Adrian is doing homework for University, and I'm watching television after a long day at work. We both don't have the kids tonight and I'm bored out of my mind.

Adrian excuses herself to use the washroom and I flip through the channels absentmindedly. A few minutes later, I hear my name faintly being called from upstairs. I raise my eyebrow questioningly, and then follow the melodic voice that is chanting my name.

Down the long hallway, past the empty bathroom, and into my bedroom is a half clothed Adrian, playing with her chocolate curls on the bed innocently. I let out a caveman grunt and immediately throw off my shirt.

I need to feel her skin on mine.

I pull down my pants and crawl in between her legs, making myself at home. I kiss her everywhere because she's gorgeous and lick-able. I pull her closer and she wraps her toned legs around my waist and I feel her heat.
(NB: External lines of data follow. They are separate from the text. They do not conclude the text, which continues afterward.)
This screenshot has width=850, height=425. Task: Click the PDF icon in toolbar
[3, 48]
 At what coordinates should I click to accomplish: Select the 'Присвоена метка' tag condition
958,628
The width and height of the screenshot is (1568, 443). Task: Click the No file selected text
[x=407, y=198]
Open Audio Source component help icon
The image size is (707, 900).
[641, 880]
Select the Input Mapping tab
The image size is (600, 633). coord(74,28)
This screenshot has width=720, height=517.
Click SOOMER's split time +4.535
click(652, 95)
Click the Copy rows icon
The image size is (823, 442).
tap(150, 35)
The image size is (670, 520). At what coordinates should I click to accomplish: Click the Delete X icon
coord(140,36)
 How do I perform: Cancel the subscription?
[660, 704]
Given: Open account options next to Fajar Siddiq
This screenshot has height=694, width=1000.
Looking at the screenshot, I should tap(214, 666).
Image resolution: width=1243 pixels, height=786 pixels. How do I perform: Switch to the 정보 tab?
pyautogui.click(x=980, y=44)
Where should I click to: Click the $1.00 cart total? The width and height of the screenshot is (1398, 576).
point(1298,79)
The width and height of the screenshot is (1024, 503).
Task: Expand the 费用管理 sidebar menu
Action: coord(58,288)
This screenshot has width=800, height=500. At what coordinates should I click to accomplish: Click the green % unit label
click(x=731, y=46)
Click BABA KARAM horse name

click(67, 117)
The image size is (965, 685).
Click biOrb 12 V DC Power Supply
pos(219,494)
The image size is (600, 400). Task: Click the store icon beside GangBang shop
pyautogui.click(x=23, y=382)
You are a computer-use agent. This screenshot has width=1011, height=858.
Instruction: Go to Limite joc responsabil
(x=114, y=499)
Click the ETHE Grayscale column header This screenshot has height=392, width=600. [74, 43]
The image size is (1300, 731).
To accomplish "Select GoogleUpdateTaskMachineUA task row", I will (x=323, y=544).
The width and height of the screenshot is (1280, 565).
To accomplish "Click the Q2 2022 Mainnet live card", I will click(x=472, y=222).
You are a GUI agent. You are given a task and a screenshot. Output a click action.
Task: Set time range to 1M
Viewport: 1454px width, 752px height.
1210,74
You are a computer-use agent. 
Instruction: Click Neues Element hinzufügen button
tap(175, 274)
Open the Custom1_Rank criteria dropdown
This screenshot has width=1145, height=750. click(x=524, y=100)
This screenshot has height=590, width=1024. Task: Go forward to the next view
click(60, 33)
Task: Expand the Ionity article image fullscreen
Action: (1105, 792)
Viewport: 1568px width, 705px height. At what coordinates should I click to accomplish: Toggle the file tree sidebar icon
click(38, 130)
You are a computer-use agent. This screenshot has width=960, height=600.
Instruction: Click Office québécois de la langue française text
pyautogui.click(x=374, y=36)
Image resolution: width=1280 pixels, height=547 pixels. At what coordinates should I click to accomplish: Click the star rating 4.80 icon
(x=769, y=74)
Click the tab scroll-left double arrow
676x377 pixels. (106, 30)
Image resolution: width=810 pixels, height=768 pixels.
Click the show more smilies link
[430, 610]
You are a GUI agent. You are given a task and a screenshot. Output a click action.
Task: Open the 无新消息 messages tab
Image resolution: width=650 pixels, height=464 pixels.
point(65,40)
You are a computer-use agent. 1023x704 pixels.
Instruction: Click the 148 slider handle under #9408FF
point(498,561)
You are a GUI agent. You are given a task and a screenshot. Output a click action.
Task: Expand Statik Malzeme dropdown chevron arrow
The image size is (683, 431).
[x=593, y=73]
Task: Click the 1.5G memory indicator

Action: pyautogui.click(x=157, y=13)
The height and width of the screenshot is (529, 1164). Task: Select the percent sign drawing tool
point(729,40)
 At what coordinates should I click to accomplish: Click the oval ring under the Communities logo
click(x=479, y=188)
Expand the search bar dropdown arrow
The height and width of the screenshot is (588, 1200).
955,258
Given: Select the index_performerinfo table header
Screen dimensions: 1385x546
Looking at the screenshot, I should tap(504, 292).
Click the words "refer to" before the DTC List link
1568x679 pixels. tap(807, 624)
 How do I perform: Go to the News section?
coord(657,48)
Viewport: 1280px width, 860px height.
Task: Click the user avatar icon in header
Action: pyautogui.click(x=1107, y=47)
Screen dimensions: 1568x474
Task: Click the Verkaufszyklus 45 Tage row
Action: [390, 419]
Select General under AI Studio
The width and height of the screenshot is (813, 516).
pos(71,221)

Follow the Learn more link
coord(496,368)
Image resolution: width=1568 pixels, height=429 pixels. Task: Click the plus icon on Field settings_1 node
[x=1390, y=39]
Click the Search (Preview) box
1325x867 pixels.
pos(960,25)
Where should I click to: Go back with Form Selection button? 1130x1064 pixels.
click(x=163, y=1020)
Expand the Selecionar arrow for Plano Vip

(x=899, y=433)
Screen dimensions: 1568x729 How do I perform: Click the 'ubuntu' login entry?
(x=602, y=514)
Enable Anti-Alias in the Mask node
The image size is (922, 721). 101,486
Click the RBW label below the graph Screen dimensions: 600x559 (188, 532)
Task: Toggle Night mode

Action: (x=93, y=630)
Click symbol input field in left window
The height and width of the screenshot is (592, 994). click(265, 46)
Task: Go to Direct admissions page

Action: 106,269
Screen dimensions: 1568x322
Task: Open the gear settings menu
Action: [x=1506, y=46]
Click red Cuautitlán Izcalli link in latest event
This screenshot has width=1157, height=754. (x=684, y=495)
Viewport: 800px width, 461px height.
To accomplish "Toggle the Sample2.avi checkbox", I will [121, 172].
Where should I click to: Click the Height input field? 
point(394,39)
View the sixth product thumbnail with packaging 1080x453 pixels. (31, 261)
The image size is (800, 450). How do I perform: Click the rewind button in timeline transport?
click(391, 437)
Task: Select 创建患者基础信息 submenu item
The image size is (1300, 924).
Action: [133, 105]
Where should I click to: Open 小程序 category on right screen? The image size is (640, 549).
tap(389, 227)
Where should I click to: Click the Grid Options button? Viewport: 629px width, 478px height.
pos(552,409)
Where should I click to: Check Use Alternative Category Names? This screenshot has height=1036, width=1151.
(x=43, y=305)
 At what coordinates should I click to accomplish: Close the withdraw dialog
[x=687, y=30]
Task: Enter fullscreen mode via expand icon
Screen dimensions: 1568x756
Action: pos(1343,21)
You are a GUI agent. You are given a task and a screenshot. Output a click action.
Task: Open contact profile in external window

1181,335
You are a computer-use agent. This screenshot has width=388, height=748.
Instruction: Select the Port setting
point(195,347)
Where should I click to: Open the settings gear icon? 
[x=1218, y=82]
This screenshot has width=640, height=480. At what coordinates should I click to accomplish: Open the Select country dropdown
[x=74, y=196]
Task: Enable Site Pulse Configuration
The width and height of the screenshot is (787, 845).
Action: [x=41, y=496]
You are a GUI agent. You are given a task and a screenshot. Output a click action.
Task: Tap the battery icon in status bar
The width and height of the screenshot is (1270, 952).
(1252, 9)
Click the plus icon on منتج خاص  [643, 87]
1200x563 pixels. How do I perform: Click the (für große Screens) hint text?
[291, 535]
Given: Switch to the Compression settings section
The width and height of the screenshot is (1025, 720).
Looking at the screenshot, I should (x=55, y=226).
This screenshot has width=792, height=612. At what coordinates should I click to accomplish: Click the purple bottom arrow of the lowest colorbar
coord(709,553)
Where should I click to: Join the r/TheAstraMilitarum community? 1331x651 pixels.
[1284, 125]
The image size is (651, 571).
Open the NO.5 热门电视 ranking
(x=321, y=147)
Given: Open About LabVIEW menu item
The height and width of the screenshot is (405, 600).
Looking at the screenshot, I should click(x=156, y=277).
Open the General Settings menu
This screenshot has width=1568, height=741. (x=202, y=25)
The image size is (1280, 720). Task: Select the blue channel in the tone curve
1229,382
I roughly crash my lips against hers, and roughly push my tongue in her mouth.

She tastes like vanilla and cookies. _I like it.  
_  
"I love you. I need you," she breaths in my ear.

I happy oblige.

Afterwards, I whisper "I love you too," because I forgot to tell her earlier.

* * *

It's May.

We're in our backyard with the kids and their grandparents, having a barbeque. Ben and Amy are invited and they both show up with their new significant others.

I'm glad both Amy and Ben are happy.

I flip the burgers when I feel her wrap her arms around me, "Whatcha cookin' good lookin?" she says cheekily and I laugh.

We all eat and afterwards sit around the bond-fire for dessert and coffee. Adrian sits on the ground between my legs and I swear to god, if she moves one more time I'm grabbing her and going upstairs to have my way with her.

We all talk about anything from the weather to schooling, the children or we remember the old times we shared.

We all have a good time but it's even better because the women I love is in my sweater, and the ring I bought her for our engagement is on her finger, while she cradles our kids (even though Sarah is my step-daughter and John is her step-son, we love them regardless) and we are in the backyard of our home.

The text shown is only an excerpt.